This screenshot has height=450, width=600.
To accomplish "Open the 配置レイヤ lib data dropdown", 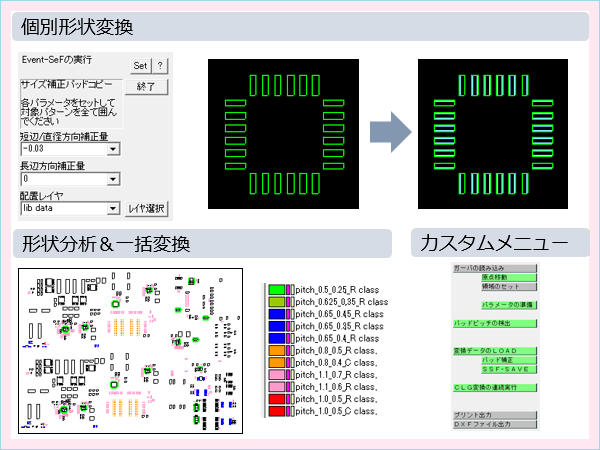I will point(114,209).
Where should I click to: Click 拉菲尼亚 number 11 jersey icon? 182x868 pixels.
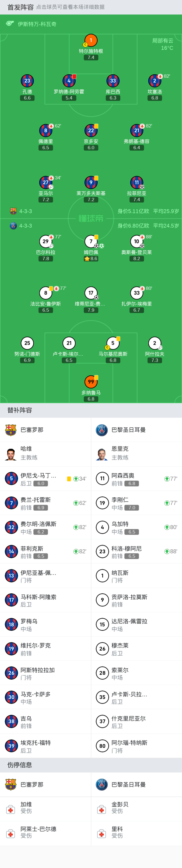(x=137, y=183)
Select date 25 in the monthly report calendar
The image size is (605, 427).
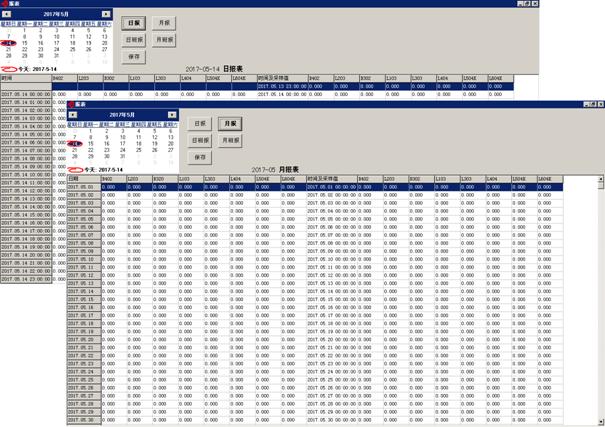pos(139,150)
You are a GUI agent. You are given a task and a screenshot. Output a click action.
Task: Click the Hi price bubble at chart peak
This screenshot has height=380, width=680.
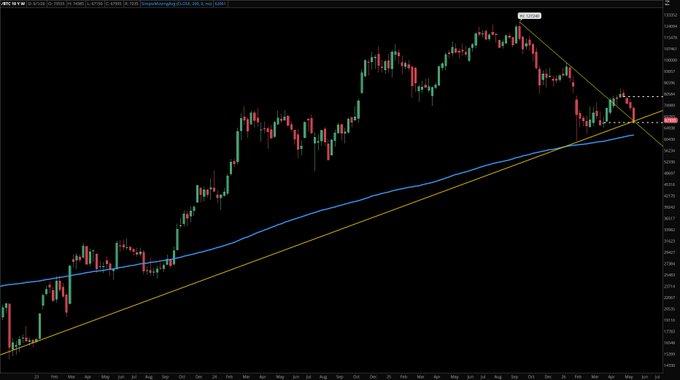click(x=530, y=16)
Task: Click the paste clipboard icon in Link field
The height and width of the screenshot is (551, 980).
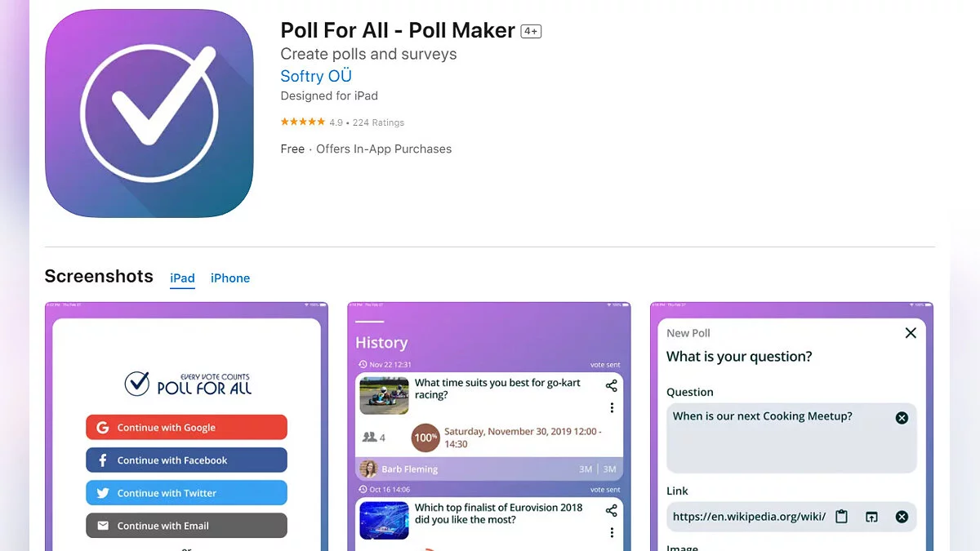Action: (x=842, y=517)
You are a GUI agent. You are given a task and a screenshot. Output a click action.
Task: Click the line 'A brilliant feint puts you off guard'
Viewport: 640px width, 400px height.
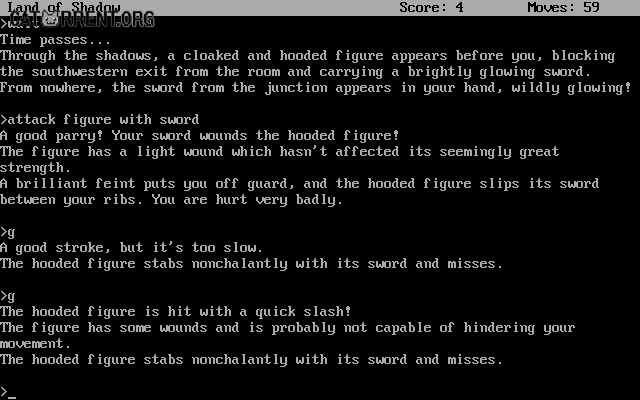pos(300,184)
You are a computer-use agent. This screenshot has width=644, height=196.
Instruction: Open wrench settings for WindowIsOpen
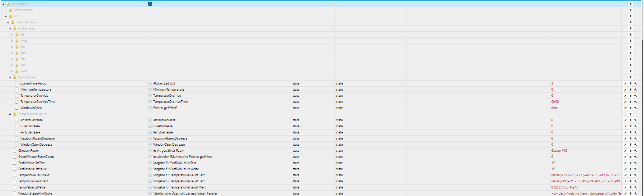[635, 108]
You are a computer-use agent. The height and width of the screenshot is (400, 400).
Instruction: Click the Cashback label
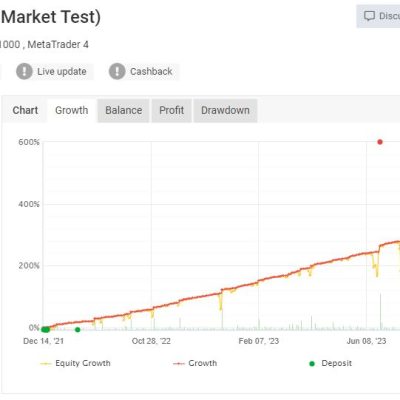151,71
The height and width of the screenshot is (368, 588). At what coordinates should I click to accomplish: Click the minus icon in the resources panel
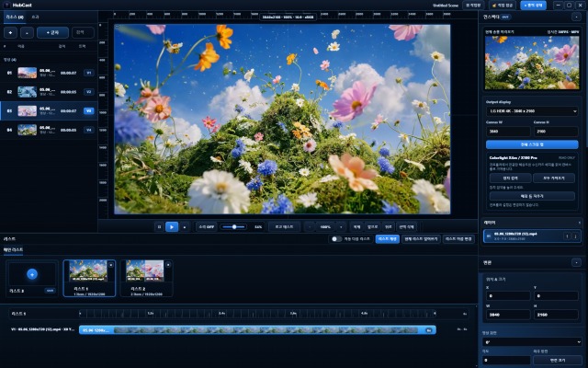click(x=27, y=33)

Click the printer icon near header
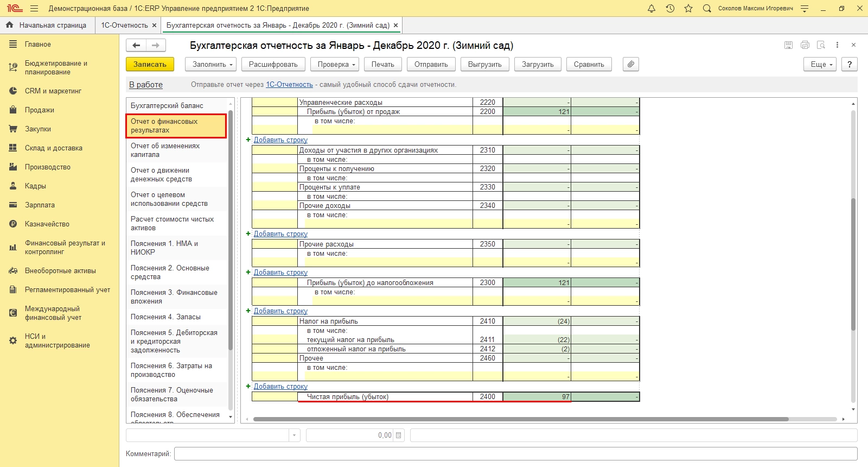click(x=805, y=45)
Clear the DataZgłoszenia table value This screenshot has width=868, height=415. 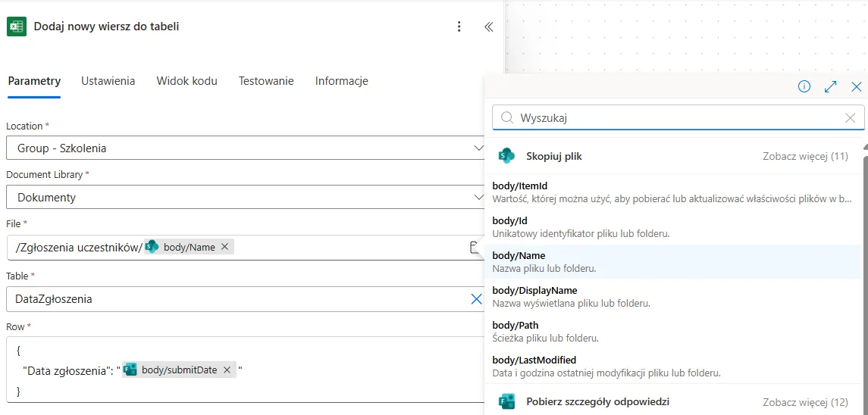point(476,299)
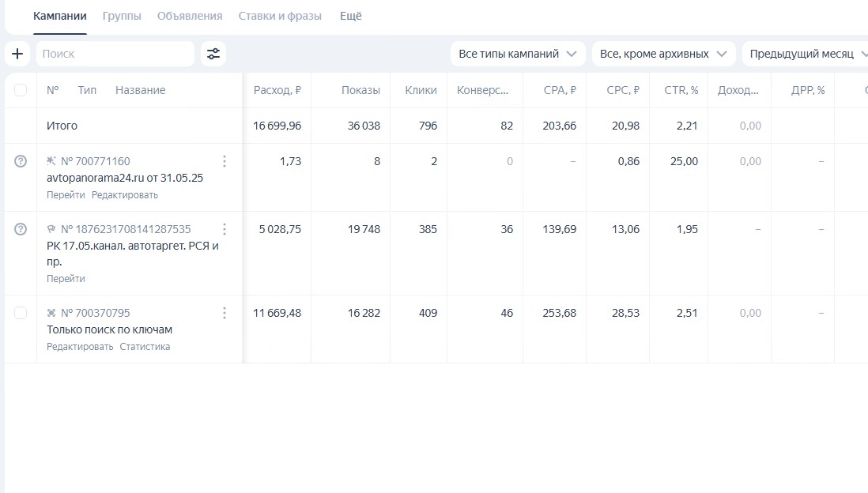Click Редактировать link under avtopanorama24.ru campaign
Image resolution: width=868 pixels, height=493 pixels.
(125, 195)
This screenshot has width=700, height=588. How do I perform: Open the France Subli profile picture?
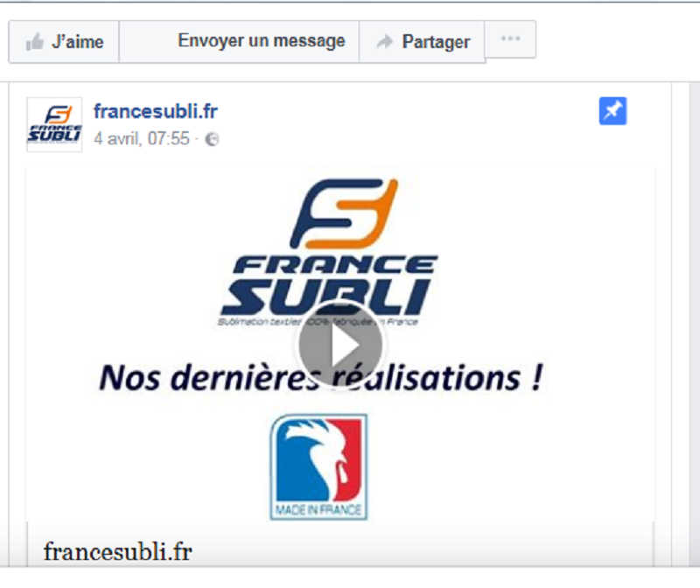pyautogui.click(x=54, y=124)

---------------

Exercise details →
In the entries above, find every line holding the word "agent" and copy it out.

Response to this exercise →
You are a GUI agent. You are given a task and a screenshot. Output a click action.
You are a GUI agent. You are given a task and a screenshot. Output a click action.
You are a computer-use agent. This screenshot has width=644, height=196.
You are a computer-use agent. The height and width of the screenshot is (400, 400).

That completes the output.